Complete the following =
a) Extract the passage of the essay on financing drug development starting with "As a result, investors" and going on through "develop new drugs.".
b) Render this sentence from the essay on financing drug development in Spanish: "Drug development usually takes a decade or longer, and the probability of success is low (historically around 5 percent for oncology)."

Document text =
SA Forum is an invited essay from experts on topical issues in science and technology.
Translating scientific research into safe and effective drugs takes money—lots of money. Current estimates put the cost of developing a single successful drug at more than $2 billion by the time you include all the dead ends along the way; the out-of-pocket cost for just a single attempt is about $200 million. Drug development usually takes a decade or longer, and the probability of success is low (historically around 5 percent for oncology).
As a result, investors are now shying away from the pharmaceutical industry, investing instead in less risky and more attractive opportunities like big data, social media and e-commerce. Financial engineering techniques can help change that, directing capital from those wishing to invest it to those who need it to develop new drugs.
Our research suggests that it is possible to fund many drug trials simultaneously by structuring investment products that would appeal broadly to big investors like pension funds, insurance companies and sovereign wealth funds rather than traditional biotech investors. Although this idea is still in its early stages, several groups around the world have already begun putting these ideas into practice. When we hosted a conference at Massachusetts Institute of Technology last June on new approaches to financing biomedical innovation (CanceRX.mit.edu), we expected 25 or 30 attendees—some 200 participants showed up. Senior stakeholders from the biotech, pharma, academic and patient advocacy communities presented many different perspectives, but all were united in seeking innovative ways to address the biggest current challenge to drug development: how to pay for it.

Raw data =
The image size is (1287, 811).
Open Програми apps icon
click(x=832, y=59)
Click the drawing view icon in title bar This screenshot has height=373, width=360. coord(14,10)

Answers for the exercise =
a)
As a result, investors are now shying away from the pharmaceutical industry, investing instead in less risky and more attractive opportunities like big data, social media and e-commerce. Financial engineering techniques can help change that, directing capital from those wishing to invest it to those who need it to develop new drugs.

b) El desarrollo de fármacos suele llevar una década o más, y la probabilidad de éxito es baja (históricamente, alrededor del 5 por ciento en oncología).